Depletion of BTAF1 inhibits Epithelial-to-mesenchymal Transition via the TGF-β Signal pathway in the osteosarcoma

Abstract

Abstract Osteosarcoma (OS) is one of the most malignant tumors of bone with a poor outcome in children and young adolescents and has a poor response to radiotherapy and chemotherapy.At present, it is urgent to find effective biomarkers to prevent and treat osteosarcoma.The BTAF1 (formerly known as TAFII170/TAF-172 and the human ortholog of Saccharomyces cerevisiae Mot1p),are evolutionarily conserved members of the SNF2-like family of ATPase proteins, and it has never been studied in OS.In this study, we first revealed BTAF1 is significantly upregulated in OS, and its expression level is highly correlated with clinicopathological parameters of OS patients. Our Survival curve analysis demonstrated that BTAF1 is a candidate predictor for predicting patient prognosis.Functional experiment results showed BTAF1 promotes the proliferation of OS cells in vitro.Silencing of BTAF1 reduces the colony-forming ability of U2OS cells in vitro and reduces tumor growth in vivo.
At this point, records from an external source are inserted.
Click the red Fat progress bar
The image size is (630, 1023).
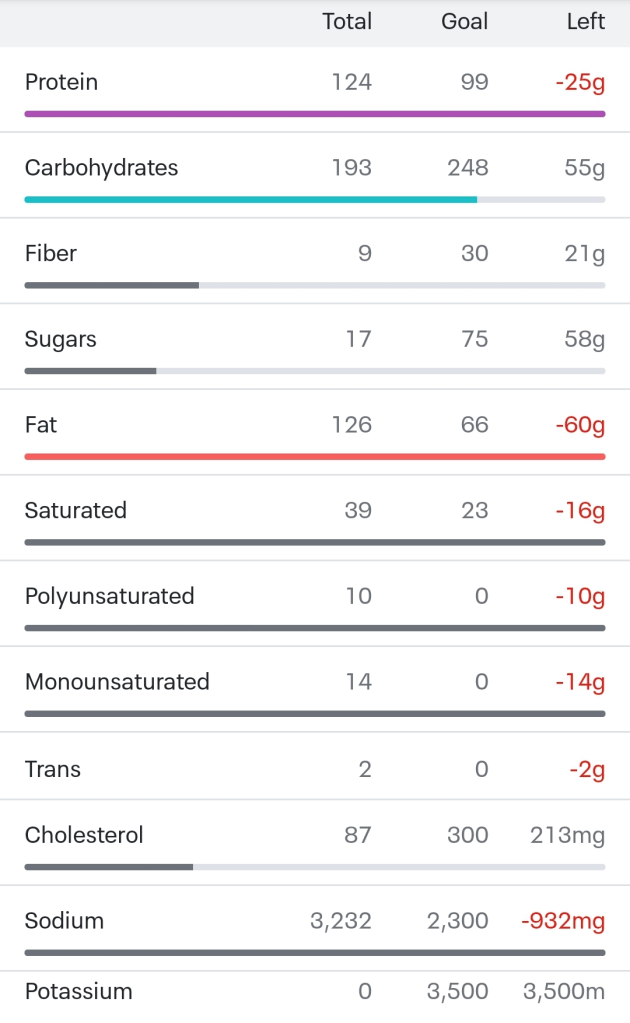314,457
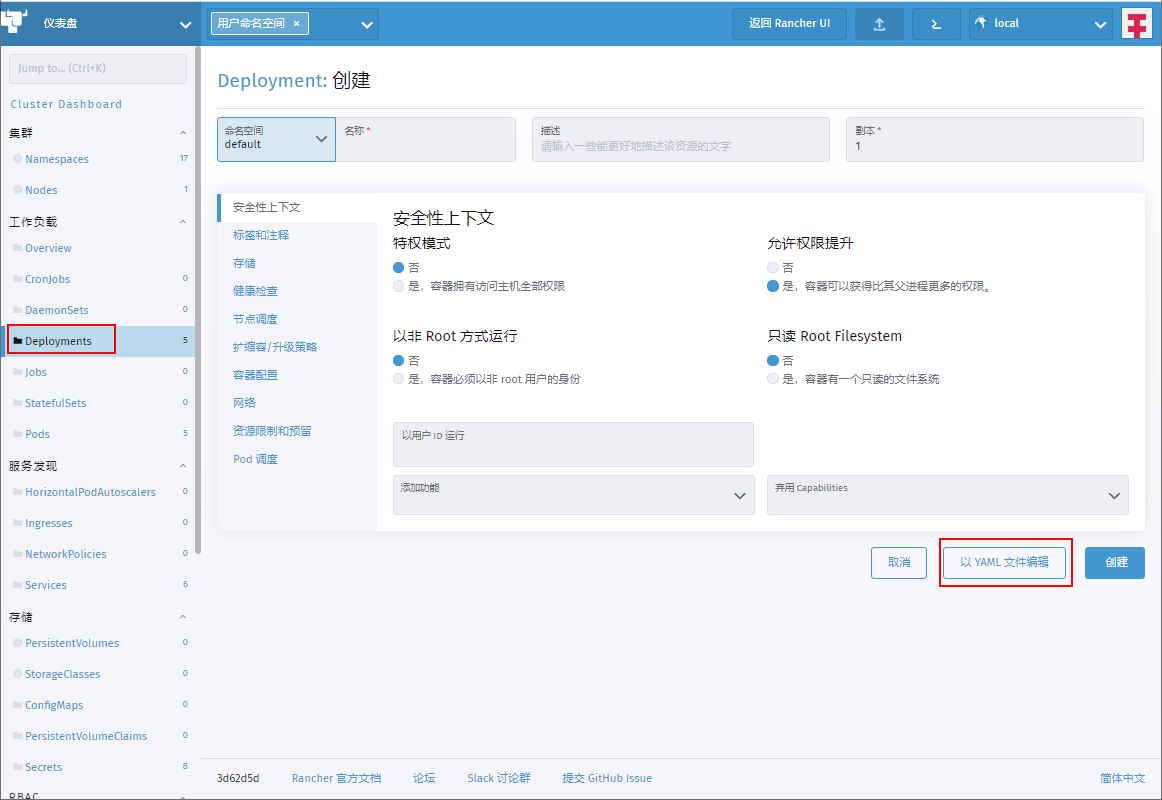Viewport: 1162px width, 800px height.
Task: Open the 容器配置 tab
Action: (255, 375)
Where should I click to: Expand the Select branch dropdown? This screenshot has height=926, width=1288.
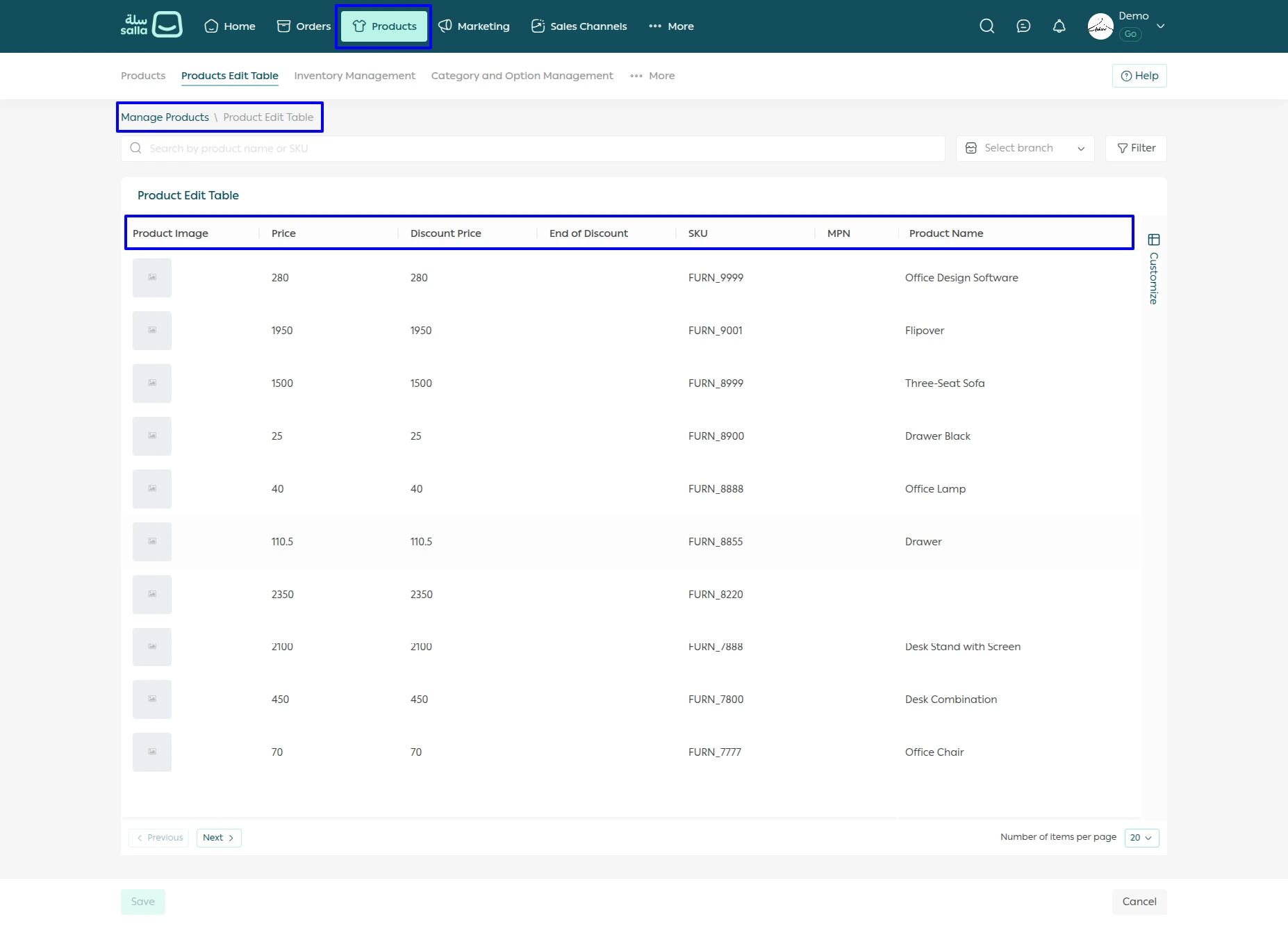pyautogui.click(x=1025, y=148)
Mechanism studies have shown that inhibition of BTAF1 reduces the epithelial-to-mesenchymal transition (EMT) through the TGF-β signaling pathway to inhibit OS progression.In summary, BTAF1 plays a regulatory role in the progression of OS,and it may be a new OS diagnostic marker and prognostic factor, providing new ideas for the treatment of OS.